Karty ubezpieczenia zdrowotnego tylko w woj. śląskim
Przypomnijmy, że system ten wprowadzony został wiele lat temu przez Andrzeja Sośnierza, dyrektora Śląskiej Kasy Chorych jako element systemu informatycznego START Śląskiej Regionalnej Kasy Chorych. Dzięki temu rejestrowano i raportowano wszystkie świadczenia zdrowotne udzielane w szpitalach i przychodniach. Rozwiązanie wprowadzone w woj. śląskim było unikatowe w skali kraju, bowiem nigdzie indziej nie obowiązują karty ubezpieczenia zdrowotnego. System ten zapobiegał oszustwom związanym z udzielaniem fikcyjnych świadczeń zdrowotnych i pomagał w kontrolowaniu finansów NFZ.
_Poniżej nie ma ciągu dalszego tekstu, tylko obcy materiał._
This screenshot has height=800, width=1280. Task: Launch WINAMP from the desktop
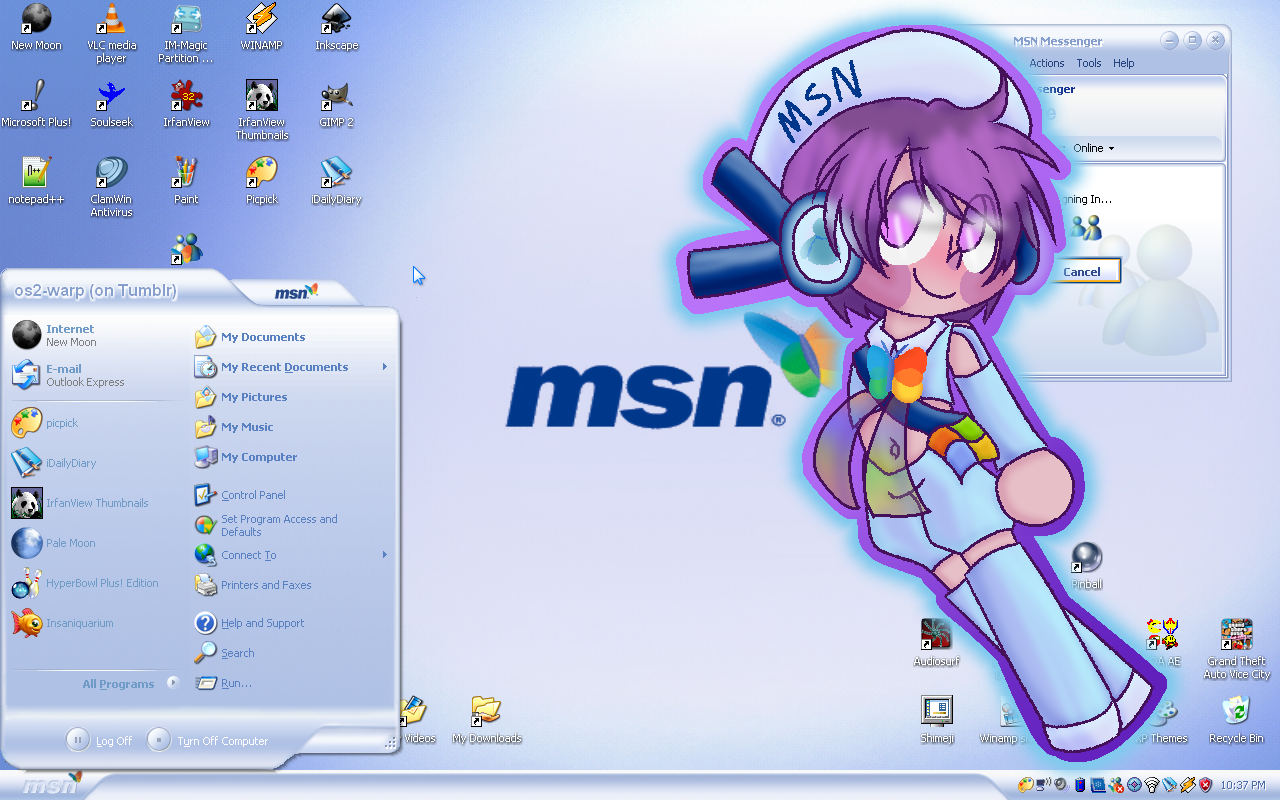(x=262, y=20)
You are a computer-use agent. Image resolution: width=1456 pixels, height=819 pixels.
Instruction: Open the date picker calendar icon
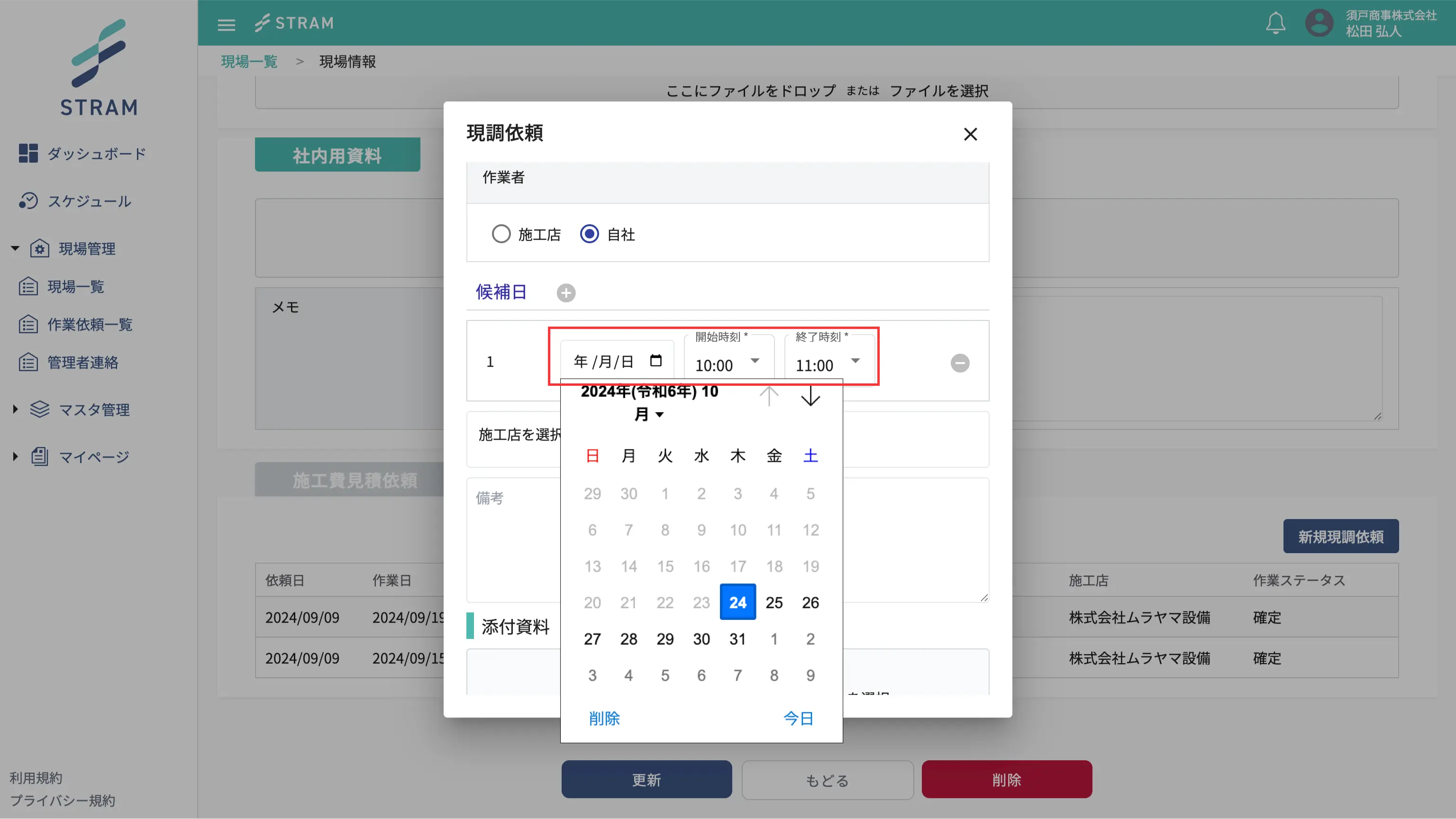[655, 361]
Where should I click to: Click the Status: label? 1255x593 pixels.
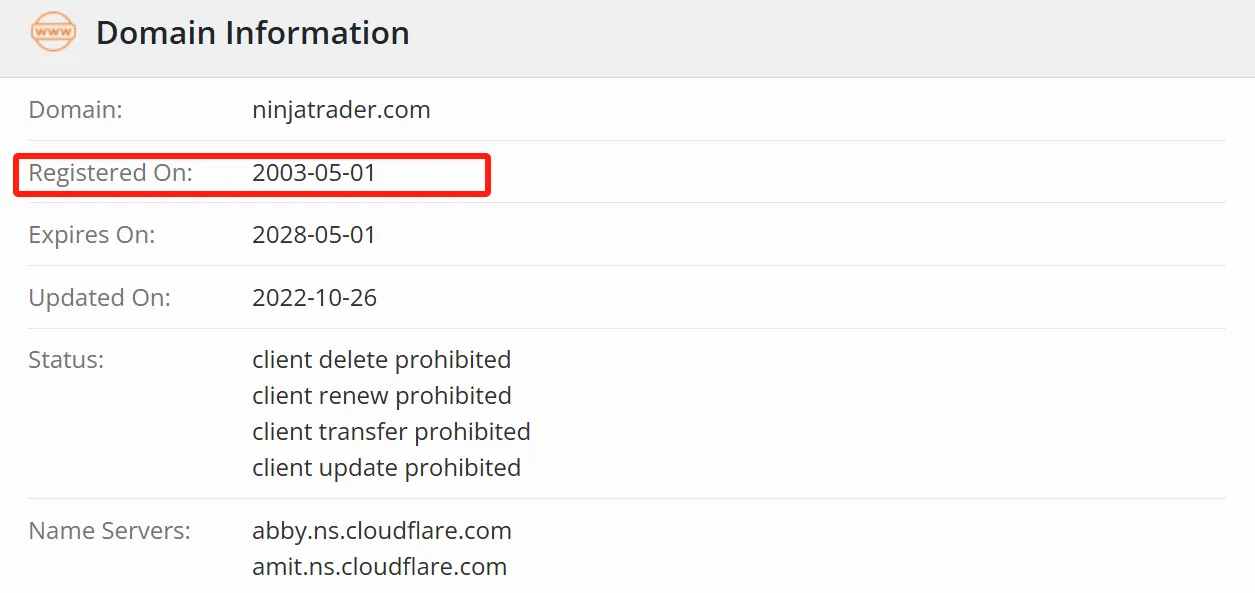(x=66, y=360)
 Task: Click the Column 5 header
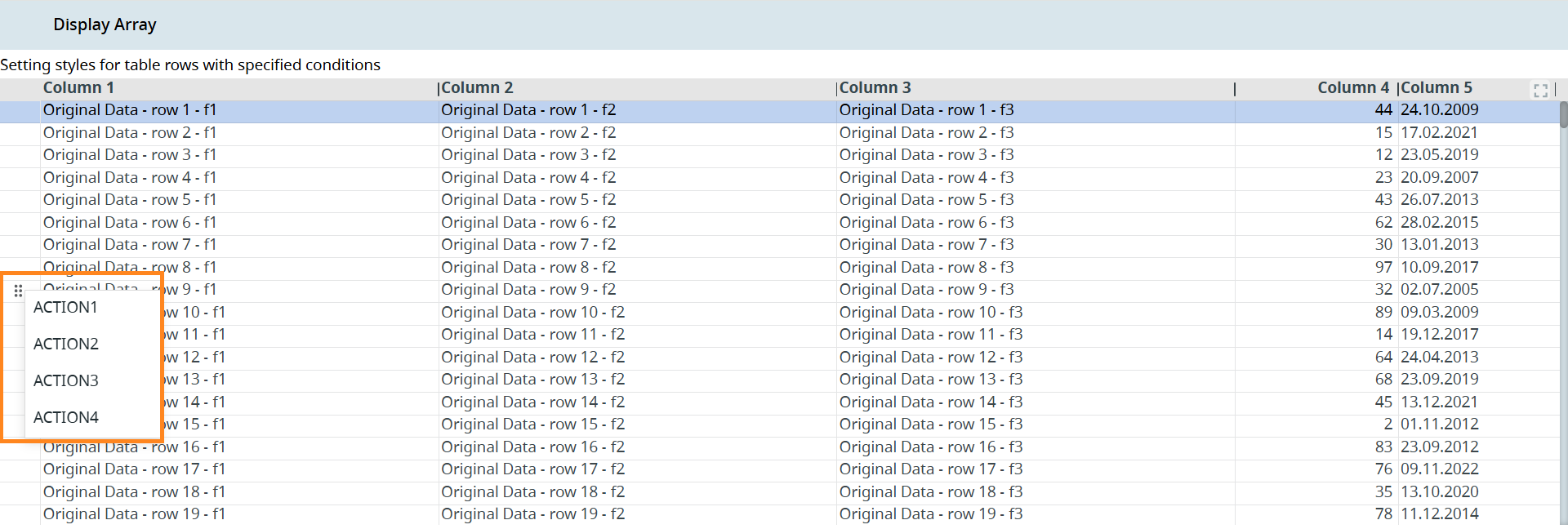pos(1437,88)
Karty nie wszystkim się podobały
Karty znalazły się na celowniku rządu już w 2001 roku, kiedy uznano je za drogą fanaberię. Zawieszono wówczas prace prowadzone nad rozwojem systemu. Powrócono do tego pomysłu za rządów PiS. Później, kiedy władzę w kraju przejęła Platforma Obywatelska, planowano zintegrować kartę ubezpieczenia zdrowotnego z dowodem osobistym. Jednakże nie udało się sfinalizować przedsięwzięcia. W 2011 roku z kolei debatowano nad wprowadzeniem kart w całej Polsce, ale i ten pomysł upadł, a dziś okazuje się, że i Śląsk straci swoje karty.
Co zamiast likwidacji?
Wartościowym rozwiązaniem byłoby zintegrowanie karty ubezpieczenia zdrowotnego z internetowym kontem pacjenta. Jak wskazał Andrzej Sośnierz w rozmowie z redaktorem „Gazety Wyborczej”, gdyby do tego doszło, osoba udająca się do apteki, mogłaby podać farmaceucie kartę, a ta włożona do czytnika, wskazałaby zapisanie na niej leki. Analogiczna sytuacja dotyczy e-skierowań do lekarzy specjalistów. Jednakże zamiast rozwijać znany już system, zdecydowano się na rezygnację z niego.